I finally made it to the area of Cypress and Spring, Texas, on the northern outskirts of Houston. I had my driver pull into a gas station where I saw two young men in a truck with a small boat. I got out and asked them if they could help take me in their boat to the drop-off location where I was supposed to meet my team. Unfortunately, I was unable to make contact with my group, so I was put in touch with another team from Fort Worth. We worked the area and were involved in a number of rescues.
One of the more unusual rescues was of a man who was trapped on the second floor of his house. My partner Troy Moncrief and I were able to reach him with our boat, but he was so frightened that he insisted on jumping into our arms from his second story balcony. Have you ever tried to catch someone jumping from a balcony into your small boat, all the while fighting major currents from floodwaters? I can tell you, it was an experience!
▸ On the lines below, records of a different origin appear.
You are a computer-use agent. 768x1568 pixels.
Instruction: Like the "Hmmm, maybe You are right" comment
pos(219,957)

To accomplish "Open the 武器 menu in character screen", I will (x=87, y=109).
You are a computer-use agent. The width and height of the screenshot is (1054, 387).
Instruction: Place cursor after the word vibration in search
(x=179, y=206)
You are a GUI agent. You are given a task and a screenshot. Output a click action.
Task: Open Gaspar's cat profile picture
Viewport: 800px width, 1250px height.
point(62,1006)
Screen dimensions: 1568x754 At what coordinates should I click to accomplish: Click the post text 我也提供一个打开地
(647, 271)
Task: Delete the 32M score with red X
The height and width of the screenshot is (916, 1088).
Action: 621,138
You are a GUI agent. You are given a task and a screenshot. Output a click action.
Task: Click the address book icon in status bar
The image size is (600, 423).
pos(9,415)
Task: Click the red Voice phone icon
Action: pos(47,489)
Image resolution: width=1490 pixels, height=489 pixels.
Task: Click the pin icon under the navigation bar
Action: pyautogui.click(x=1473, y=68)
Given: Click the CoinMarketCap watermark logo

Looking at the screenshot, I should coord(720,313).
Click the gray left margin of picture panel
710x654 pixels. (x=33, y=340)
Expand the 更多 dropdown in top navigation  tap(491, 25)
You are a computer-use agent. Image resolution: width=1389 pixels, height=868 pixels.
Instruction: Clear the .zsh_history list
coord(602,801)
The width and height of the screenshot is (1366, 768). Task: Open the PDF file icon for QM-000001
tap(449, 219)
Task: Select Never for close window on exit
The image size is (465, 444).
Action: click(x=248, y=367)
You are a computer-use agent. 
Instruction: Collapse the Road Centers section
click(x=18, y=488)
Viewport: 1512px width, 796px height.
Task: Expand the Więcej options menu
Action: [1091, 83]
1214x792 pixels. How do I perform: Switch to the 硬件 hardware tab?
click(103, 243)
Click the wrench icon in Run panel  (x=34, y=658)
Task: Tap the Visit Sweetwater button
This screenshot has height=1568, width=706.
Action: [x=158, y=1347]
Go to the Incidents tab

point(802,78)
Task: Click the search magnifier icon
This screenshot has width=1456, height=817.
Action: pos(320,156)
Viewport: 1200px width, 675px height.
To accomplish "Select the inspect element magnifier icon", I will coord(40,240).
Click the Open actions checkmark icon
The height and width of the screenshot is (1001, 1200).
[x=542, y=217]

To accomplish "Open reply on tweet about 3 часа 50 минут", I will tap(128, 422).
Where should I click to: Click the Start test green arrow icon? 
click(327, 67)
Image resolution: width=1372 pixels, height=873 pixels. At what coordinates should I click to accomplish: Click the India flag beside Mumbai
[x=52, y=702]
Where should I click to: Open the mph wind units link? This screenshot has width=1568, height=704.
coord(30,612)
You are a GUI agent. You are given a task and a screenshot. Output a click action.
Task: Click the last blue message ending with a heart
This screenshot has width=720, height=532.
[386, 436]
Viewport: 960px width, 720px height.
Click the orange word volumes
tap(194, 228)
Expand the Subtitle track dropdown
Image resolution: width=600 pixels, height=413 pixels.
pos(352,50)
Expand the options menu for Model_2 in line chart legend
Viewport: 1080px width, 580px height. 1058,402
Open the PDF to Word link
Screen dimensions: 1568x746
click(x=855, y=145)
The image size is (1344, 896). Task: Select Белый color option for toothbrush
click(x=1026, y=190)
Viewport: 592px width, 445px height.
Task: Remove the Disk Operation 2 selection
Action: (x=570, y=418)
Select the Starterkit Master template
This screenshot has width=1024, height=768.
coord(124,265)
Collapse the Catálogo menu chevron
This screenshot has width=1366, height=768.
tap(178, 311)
During our rescue work, we witnessed the evacuation of a huge nursing home as well as many homes and apartment buildings. We also saw many people who decided to stay behind, even with their first floor flooded. Some were trapped on their second floor with small infants, and more than a few seemed to treat the situation almost like a Super Bowl party! Many argued that
they could survive for two weeks or more in a flooded home with no running water or electricity. Not to mention all of the raw sewage and waste in the floodwaters, some from a chemical plant that was exploding.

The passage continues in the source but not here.